The request: Copy out every item below word for word, including each click line, and leave the pictures out.

-- start of Dataset content --

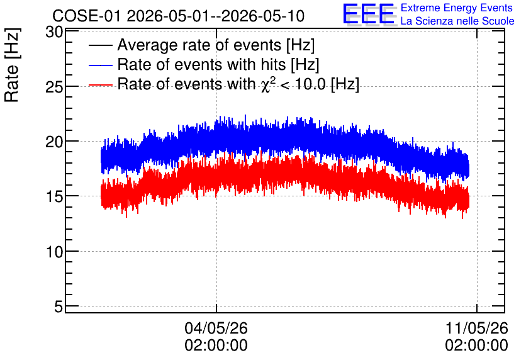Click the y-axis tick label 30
click(54, 32)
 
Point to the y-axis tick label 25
click(54, 87)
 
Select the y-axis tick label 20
click(54, 142)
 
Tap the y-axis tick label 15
click(54, 197)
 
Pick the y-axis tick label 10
click(54, 252)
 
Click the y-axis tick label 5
click(59, 307)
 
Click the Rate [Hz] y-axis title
click(12, 65)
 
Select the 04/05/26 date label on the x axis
click(216, 328)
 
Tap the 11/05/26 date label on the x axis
click(477, 328)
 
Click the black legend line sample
click(101, 45)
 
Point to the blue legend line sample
click(101, 65)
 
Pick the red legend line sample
click(101, 85)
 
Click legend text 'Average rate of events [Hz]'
click(216, 45)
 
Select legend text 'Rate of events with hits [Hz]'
click(218, 64)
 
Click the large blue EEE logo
click(369, 14)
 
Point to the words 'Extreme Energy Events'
click(457, 8)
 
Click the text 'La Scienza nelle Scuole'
click(457, 21)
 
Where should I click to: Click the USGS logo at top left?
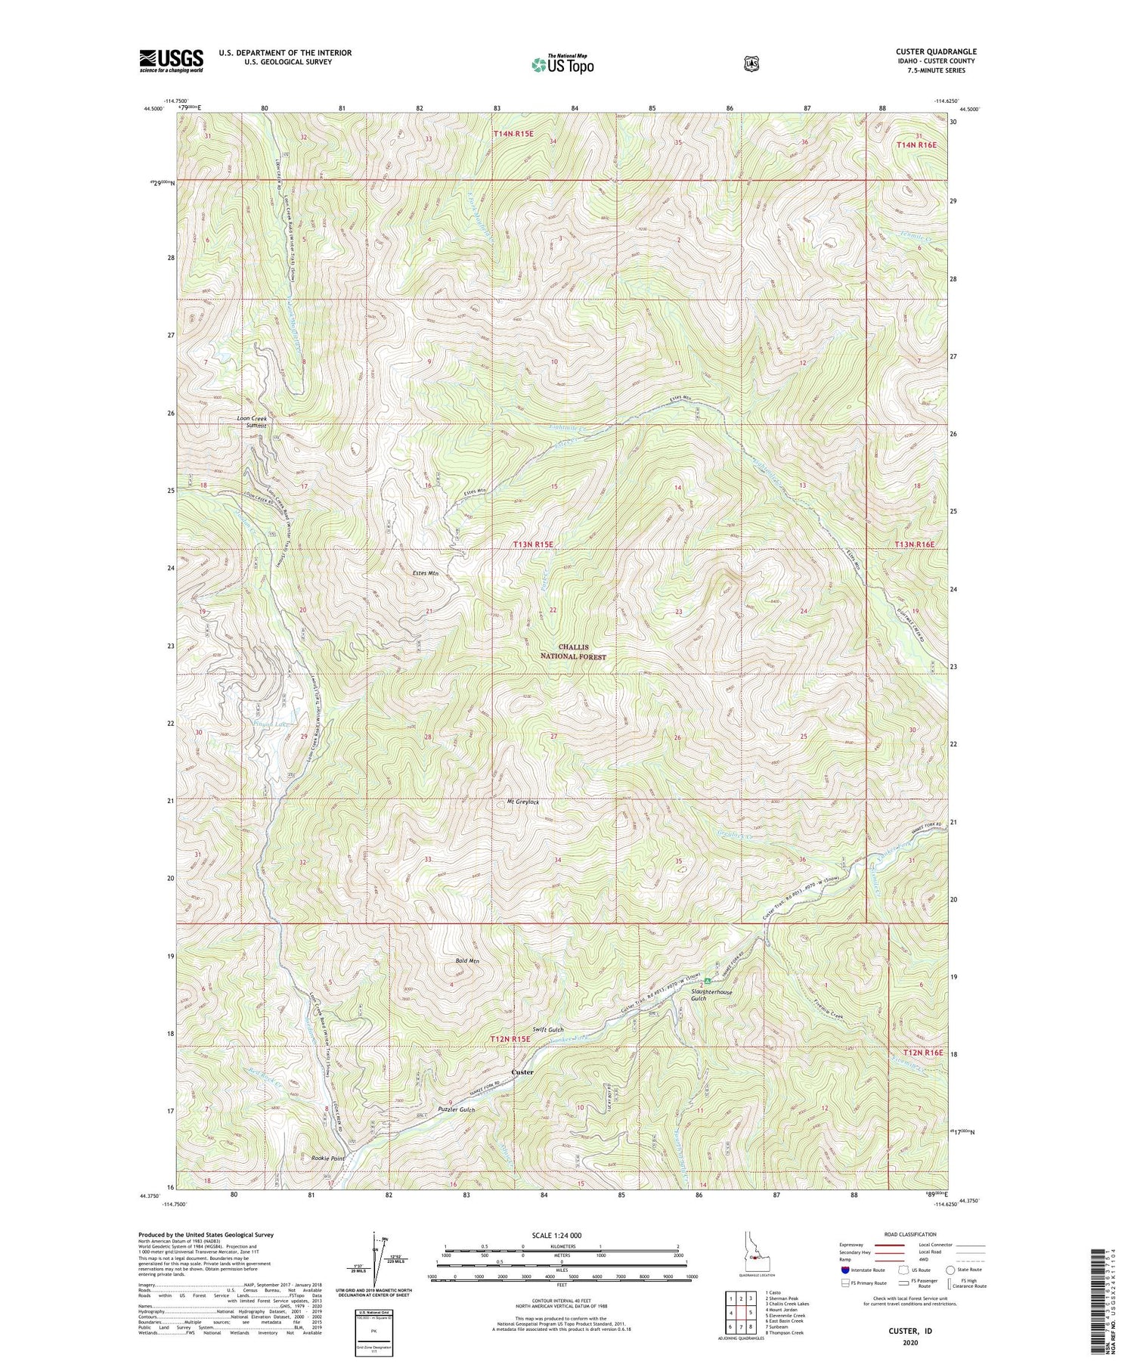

-- end of Dataset content --

Result:
Click the y-axis tick label 30
click(54, 32)
 
Point to the y-axis tick label 25
click(54, 87)
 
Select the y-axis tick label 20
click(54, 142)
 
Tap the y-axis tick label 15
click(54, 197)
 
Pick the y-axis tick label 10
click(54, 252)
 
Click the y-axis tick label 5
click(59, 307)
 
Click the Rate [Hz] y-axis title
click(12, 65)
 
Select the 04/05/26 date label on the x axis
click(216, 328)
 
Tap the 11/05/26 date label on the x axis
click(477, 328)
 
Click the black legend line sample
click(101, 45)
 
Point to the blue legend line sample
click(101, 65)
 
Pick the red legend line sample
click(101, 85)
 
Click legend text 'Average rate of events [Hz]'
click(216, 45)
 
Select legend text 'Rate of events with hits [Hz]'
click(218, 64)
 
Click the large blue EEE logo
click(369, 14)
 
Point to the words 'Extreme Energy Events'
click(457, 8)
 
Click the text 'La Scienza nelle Scuole'
click(457, 21)
 
Where should I click to: Click the USGS logo at top left?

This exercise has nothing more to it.